ちなみに、申込みと承諾という意思表示の合致により契約が成立するという一般論がこれまでは法律上、明確に規定されていませんでしたが、平成29年5月26日に、民法を改正する法案が国会で成立し、新しい民法には、契約が申込みと承諾により成立すること、契約の成立には原則として書面等がいらないことが明記されました(改正民法522条1項、522条2項)。

何も言わなくても契約が成立する場合

さて、契約がそのように成立するとなると、少し疑問がわいてこないでしょうか。
例えば、コンビニで飲み物や食べ物を買ったりするとき、皆さんはレジへ商品を持っていき、会計をすると思います。
これは紛れもなく売買契約なのですが、客の立場では特に何も言わずにお金を払うことが多いですね。店員は、「いらっしゃいませ。120円になります。」と言うことが多いと思いますが、無愛想な店員が何も言わなかったら、意思を表示していないことになるのでしょうか。

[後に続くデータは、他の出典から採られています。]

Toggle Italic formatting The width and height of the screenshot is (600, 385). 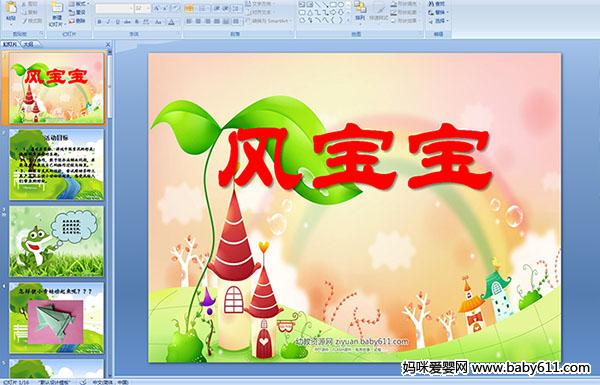pos(108,22)
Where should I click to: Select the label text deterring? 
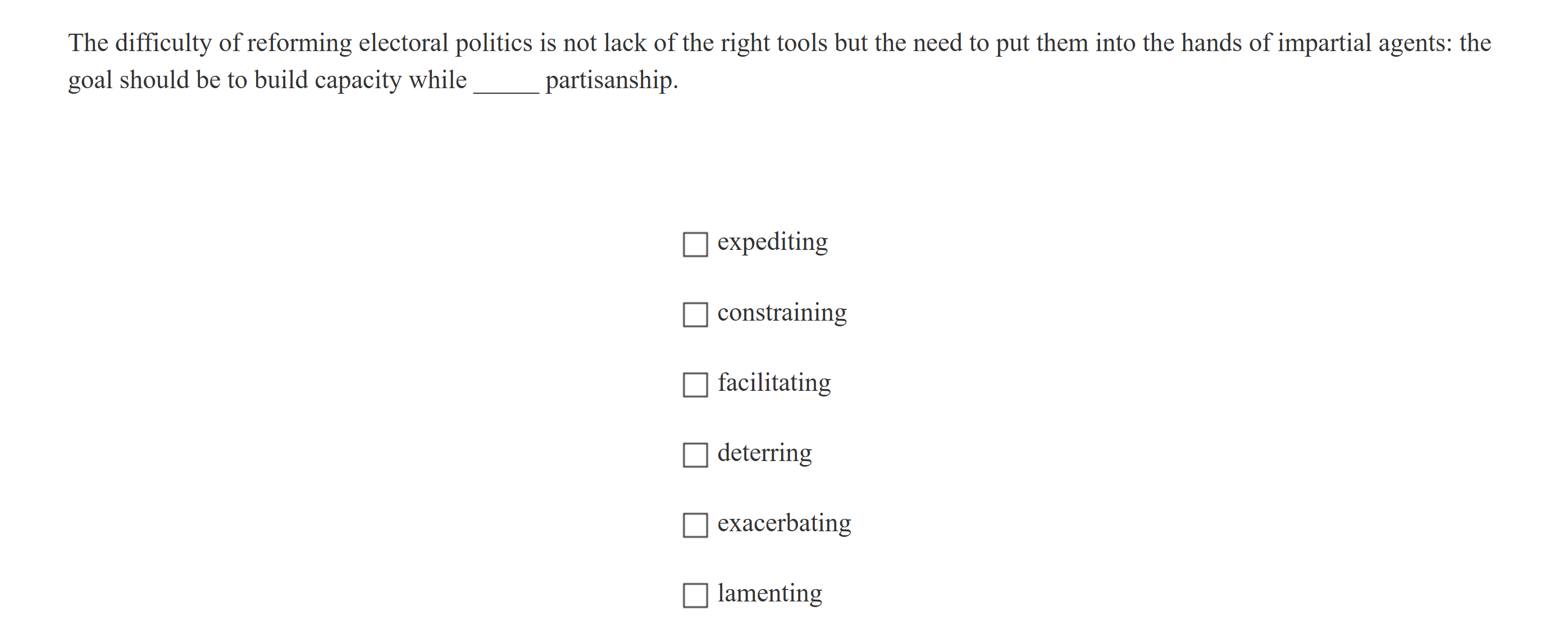pyautogui.click(x=764, y=452)
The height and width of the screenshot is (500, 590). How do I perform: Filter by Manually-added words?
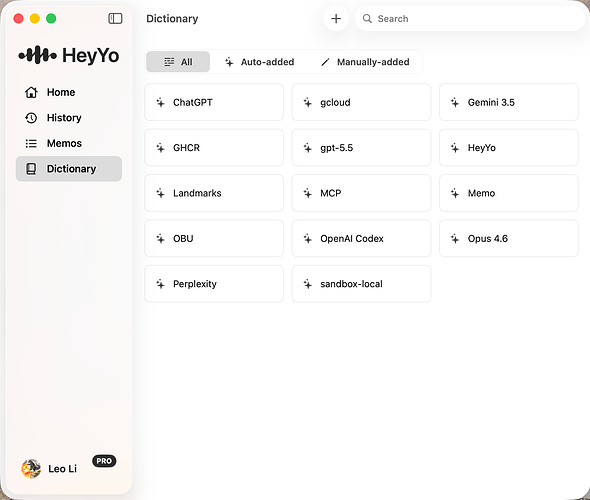[365, 62]
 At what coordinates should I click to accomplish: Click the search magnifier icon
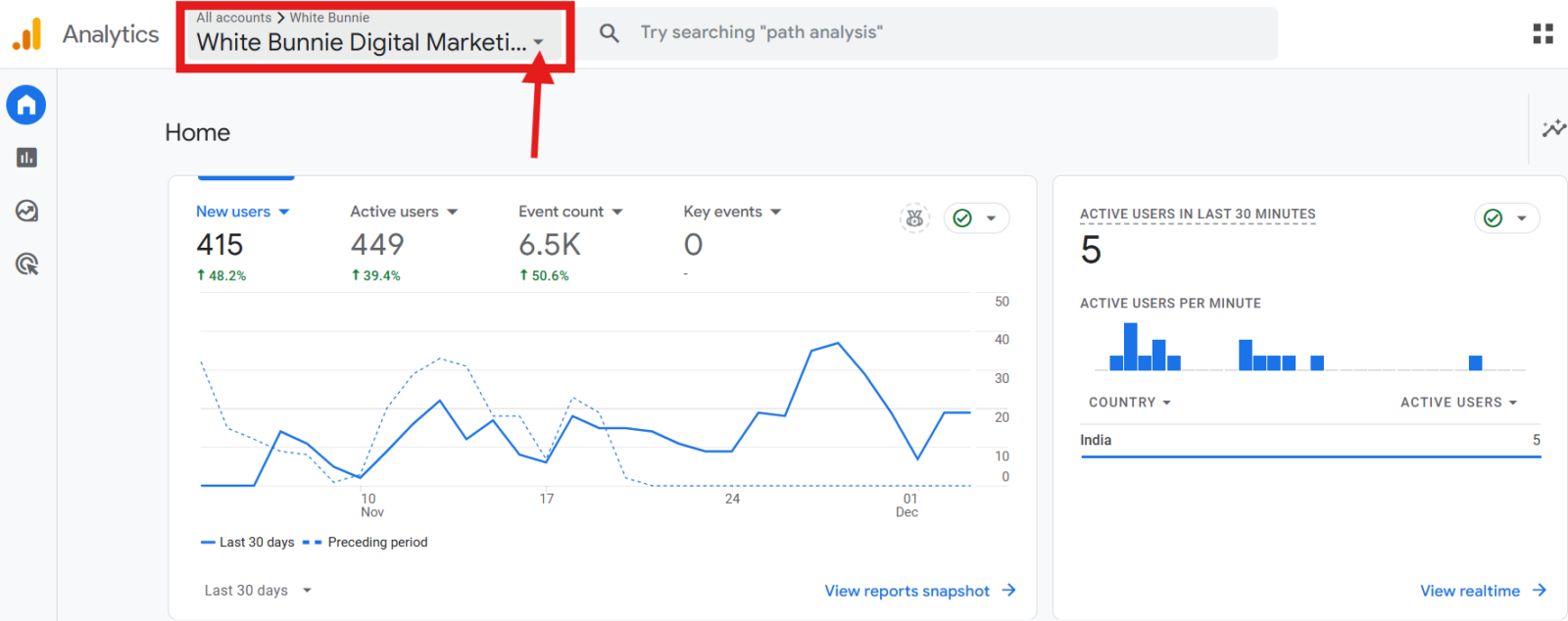(x=610, y=33)
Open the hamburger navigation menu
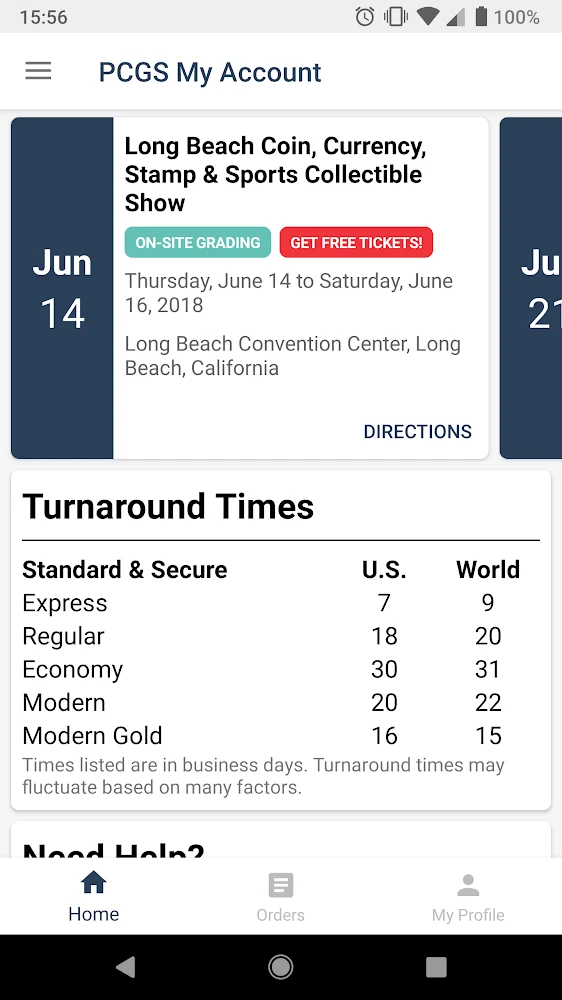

それでは、コンビニでは、どのようにして契約が成立するのでしょうか。
法律的には、このように考えます。
まず、コンビニが、おにぎりに120円の値札をつけて棚に陳列した時点で、「このおにぎりを120円で売ります。」という意思を店側で表示しているものと考えます。
そして、客が、そのおにぎりをレジに持って行ってお金を支払う行為が、「このおにぎりを120円で買います。」という意思を表示しているとします。
だから、レジで「売ります」、「買います」と言わなくても売買契約が成立するのです。

他にも、自動販売機を考えてみるとどうでしょうか。自動販売機は機械ですから、意思表示のしようがないように思います(しゃべる自動販売機もありますが…)。
自動販売機を設置することが「この飲み物を150円で売ります。」という意思表示になります。
これに対し、お金を入れて、欲しい飲み物のボタンを押す行為が承諾になるということでしょう。

おわりに

このように、契約というのは、契約書どころか、誰も何も言わなくても、成立する場合があります。
ただし、それは、契約と同時に現金や商品を渡す場合がほとんどです。
そのような場合は、何も言わなくても、「買いたい。」、「売りたい。」という意思があることが明らかだからです。

それ以外の場面では、やはり少なくとも口頭での意思の表示や、高額のものであれば契約書があることが多いと思います。
契約でトラブルになった場合は、早めに弁護士に相談することをおすすめします。